Would you please transcribe, exactly as written, the lines of the entries below starting at the one that holds "Instruction: Click employee" and ending at the one that holds "Click the gray", both included?

Start of Record set

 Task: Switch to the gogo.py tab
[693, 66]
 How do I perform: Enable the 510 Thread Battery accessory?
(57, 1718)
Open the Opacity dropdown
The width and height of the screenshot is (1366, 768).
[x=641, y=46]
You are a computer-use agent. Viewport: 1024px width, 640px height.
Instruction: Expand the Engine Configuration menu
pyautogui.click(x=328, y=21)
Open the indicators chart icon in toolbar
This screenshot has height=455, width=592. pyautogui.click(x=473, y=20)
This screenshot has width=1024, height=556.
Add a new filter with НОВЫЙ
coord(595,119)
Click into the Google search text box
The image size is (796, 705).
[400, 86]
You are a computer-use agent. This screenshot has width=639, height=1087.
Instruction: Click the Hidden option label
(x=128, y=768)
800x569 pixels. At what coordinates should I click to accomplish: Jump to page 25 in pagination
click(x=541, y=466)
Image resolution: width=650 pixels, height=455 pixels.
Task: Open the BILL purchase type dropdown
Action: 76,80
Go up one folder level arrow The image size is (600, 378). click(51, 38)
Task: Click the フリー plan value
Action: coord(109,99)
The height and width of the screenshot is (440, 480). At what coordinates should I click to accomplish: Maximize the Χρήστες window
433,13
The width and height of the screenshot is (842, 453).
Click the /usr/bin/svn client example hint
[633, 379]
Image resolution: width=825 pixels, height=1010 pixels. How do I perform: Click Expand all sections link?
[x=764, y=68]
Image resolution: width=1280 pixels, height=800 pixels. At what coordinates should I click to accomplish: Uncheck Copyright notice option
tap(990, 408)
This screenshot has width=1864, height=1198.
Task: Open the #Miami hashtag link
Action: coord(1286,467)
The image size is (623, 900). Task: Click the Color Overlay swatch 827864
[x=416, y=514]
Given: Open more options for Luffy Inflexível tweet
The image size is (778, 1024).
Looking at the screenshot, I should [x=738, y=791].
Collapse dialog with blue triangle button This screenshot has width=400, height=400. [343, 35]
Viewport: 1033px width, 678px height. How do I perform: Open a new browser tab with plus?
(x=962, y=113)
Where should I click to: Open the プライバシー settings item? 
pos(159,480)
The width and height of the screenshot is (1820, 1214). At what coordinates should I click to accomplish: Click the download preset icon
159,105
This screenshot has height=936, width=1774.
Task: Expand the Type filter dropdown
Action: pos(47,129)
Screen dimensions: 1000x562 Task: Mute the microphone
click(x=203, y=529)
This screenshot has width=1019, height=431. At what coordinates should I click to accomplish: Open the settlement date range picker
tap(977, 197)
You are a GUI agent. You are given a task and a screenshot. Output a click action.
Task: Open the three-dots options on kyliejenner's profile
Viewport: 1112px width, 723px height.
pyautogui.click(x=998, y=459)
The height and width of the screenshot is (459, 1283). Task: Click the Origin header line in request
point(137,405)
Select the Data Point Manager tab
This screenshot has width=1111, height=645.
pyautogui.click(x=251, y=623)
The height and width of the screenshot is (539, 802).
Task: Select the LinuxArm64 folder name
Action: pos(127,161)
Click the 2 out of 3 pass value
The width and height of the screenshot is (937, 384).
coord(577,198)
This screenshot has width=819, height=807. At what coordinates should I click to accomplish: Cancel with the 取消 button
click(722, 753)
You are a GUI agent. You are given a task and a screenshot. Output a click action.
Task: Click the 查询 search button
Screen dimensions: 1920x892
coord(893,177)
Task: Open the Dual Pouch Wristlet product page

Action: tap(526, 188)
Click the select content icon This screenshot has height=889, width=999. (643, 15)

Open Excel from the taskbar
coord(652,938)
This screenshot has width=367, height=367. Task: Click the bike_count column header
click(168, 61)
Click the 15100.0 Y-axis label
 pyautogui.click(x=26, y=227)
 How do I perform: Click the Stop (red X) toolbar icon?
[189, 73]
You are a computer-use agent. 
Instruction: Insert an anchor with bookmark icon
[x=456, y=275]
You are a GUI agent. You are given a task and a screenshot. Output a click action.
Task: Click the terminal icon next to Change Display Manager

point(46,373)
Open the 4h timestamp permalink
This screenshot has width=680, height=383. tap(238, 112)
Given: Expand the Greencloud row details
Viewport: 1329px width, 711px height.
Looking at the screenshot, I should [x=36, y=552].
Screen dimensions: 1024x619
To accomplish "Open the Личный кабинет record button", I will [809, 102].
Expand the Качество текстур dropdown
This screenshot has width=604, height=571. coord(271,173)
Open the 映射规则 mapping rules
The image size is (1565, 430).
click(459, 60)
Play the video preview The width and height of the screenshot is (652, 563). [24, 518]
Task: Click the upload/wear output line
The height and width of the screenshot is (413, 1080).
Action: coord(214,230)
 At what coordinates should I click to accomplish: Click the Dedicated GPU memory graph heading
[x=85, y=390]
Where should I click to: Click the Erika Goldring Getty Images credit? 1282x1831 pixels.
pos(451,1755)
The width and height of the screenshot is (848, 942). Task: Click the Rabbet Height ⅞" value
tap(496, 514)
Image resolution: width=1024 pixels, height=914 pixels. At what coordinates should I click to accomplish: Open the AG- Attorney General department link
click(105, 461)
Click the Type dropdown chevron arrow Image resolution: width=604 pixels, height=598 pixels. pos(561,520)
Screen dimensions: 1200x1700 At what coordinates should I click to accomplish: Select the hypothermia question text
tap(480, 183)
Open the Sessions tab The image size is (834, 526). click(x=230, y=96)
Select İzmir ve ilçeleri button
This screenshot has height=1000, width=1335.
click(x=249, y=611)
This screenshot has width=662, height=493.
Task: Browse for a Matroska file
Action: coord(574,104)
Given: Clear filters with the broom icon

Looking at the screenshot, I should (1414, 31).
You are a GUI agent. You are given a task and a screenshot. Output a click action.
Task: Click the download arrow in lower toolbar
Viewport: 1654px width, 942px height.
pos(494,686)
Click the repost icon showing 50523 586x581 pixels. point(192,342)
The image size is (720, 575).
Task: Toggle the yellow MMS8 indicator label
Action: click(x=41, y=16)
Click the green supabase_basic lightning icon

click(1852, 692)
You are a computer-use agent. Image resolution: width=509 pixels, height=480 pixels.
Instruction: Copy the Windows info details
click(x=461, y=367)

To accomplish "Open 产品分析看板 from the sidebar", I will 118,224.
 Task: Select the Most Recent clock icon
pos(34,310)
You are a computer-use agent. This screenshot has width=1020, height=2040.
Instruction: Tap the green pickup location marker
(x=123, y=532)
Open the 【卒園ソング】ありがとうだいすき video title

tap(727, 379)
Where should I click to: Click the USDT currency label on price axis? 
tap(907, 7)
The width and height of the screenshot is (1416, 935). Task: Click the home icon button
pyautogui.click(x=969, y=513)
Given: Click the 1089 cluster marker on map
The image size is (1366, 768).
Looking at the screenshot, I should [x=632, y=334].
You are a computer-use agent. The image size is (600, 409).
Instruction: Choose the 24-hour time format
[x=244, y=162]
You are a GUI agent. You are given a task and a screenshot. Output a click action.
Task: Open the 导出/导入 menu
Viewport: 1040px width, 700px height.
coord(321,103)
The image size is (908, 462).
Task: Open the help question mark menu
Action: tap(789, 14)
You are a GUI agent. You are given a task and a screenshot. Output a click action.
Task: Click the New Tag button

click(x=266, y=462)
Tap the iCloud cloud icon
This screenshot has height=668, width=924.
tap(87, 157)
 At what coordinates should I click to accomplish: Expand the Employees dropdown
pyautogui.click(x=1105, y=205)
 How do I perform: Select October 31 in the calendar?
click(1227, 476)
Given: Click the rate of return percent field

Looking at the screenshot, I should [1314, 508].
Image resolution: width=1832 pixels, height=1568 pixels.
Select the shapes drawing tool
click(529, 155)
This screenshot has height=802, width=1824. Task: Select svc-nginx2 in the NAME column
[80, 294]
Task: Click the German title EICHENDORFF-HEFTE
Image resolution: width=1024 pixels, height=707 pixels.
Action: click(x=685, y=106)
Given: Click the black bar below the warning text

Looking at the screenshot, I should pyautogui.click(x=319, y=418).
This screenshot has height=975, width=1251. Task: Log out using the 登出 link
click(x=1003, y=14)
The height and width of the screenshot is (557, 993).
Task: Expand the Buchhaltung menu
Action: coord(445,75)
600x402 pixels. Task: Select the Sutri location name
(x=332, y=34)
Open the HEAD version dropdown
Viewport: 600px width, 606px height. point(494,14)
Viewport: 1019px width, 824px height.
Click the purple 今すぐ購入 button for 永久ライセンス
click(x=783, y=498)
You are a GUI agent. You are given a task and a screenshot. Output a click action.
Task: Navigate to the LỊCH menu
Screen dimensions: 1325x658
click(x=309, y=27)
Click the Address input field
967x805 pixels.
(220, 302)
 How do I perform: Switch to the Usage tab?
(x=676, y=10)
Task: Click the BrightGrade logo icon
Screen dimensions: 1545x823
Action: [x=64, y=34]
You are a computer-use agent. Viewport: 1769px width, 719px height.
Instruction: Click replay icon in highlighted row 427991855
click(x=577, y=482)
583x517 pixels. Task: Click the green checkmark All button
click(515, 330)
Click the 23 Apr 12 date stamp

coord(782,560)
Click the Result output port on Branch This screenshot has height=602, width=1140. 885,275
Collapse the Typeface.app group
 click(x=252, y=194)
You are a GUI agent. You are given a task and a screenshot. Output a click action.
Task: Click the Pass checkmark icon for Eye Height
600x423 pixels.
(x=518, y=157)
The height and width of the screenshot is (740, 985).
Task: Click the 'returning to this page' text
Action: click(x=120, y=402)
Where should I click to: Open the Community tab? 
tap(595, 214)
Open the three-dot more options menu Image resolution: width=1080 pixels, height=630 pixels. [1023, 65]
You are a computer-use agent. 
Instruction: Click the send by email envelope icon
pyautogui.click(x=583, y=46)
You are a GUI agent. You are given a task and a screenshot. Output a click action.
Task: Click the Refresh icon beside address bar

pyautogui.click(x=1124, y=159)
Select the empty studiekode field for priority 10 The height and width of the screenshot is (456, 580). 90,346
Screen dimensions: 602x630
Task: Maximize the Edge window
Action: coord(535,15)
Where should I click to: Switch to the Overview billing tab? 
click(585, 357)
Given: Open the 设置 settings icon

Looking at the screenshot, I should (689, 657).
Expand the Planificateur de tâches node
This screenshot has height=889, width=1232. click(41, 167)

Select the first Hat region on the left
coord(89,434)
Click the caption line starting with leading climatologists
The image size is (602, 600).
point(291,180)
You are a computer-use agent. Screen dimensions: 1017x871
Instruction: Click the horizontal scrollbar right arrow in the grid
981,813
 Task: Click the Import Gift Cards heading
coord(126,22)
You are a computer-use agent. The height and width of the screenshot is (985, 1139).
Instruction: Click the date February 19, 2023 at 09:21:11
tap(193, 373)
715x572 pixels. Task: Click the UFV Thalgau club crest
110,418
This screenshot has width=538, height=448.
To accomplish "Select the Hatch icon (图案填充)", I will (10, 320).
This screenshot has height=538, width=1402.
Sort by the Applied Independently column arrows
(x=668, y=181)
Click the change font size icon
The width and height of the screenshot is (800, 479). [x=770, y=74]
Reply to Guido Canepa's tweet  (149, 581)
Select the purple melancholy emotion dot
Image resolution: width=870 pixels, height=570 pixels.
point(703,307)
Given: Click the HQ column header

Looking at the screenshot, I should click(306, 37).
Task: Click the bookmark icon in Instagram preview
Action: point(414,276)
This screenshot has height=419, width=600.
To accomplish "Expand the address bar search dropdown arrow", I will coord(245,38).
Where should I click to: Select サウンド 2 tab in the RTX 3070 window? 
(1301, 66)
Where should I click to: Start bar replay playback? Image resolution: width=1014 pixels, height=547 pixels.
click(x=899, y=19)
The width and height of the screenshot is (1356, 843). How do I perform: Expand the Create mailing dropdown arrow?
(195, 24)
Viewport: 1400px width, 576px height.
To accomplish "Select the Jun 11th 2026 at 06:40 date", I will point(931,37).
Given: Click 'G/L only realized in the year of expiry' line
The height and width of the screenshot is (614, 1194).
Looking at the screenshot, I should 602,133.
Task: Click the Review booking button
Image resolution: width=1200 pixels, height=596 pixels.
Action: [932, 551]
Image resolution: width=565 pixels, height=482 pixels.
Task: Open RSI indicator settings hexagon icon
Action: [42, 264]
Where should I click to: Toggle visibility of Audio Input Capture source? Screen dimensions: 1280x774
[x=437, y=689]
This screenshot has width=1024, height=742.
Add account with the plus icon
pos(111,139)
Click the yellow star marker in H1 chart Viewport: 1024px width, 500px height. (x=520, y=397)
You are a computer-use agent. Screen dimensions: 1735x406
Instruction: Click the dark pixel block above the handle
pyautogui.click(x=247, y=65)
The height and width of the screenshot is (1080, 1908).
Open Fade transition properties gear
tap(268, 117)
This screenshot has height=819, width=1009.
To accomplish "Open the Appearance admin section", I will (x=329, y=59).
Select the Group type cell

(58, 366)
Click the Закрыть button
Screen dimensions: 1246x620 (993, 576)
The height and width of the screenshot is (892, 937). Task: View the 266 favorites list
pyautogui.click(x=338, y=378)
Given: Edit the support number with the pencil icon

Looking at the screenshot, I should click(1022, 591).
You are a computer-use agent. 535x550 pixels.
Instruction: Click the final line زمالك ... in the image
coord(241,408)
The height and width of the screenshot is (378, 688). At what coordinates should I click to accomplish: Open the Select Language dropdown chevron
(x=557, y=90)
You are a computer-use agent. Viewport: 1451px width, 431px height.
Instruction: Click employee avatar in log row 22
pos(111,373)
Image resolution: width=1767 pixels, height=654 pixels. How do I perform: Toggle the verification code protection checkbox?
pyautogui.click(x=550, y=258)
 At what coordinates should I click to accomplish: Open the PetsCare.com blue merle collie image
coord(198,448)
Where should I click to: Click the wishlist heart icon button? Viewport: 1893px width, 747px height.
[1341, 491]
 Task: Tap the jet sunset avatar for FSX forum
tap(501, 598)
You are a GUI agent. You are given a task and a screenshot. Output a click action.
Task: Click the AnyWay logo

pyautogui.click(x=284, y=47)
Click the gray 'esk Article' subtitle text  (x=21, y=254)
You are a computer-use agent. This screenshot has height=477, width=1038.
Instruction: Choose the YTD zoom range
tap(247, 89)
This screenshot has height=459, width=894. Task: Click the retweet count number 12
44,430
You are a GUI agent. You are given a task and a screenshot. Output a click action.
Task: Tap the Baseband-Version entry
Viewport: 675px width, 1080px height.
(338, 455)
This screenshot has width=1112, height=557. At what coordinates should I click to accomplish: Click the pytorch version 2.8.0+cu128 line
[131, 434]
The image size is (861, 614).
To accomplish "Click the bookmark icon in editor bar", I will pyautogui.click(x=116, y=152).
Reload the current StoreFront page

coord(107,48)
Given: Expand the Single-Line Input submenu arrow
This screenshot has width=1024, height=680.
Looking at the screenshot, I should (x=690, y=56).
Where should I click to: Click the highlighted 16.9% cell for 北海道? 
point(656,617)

End of Record set

— Answer for this exercise —
Instruction: Click employee avatar in log row 22
pos(111,373)
Image resolution: width=1767 pixels, height=654 pixels. How do I perform: Toggle the verification code protection checkbox?
pyautogui.click(x=550, y=258)
 At what coordinates should I click to accomplish: Open the PetsCare.com blue merle collie image
coord(198,448)
Where should I click to: Click the wishlist heart icon button? Viewport: 1893px width, 747px height.
[1341, 491]
 Task: Tap the jet sunset avatar for FSX forum
tap(501, 598)
You are a GUI agent. You are given a task and a screenshot. Output a click action.
Task: Click the AnyWay logo

pyautogui.click(x=284, y=47)
Click the gray 'esk Article' subtitle text  (x=21, y=254)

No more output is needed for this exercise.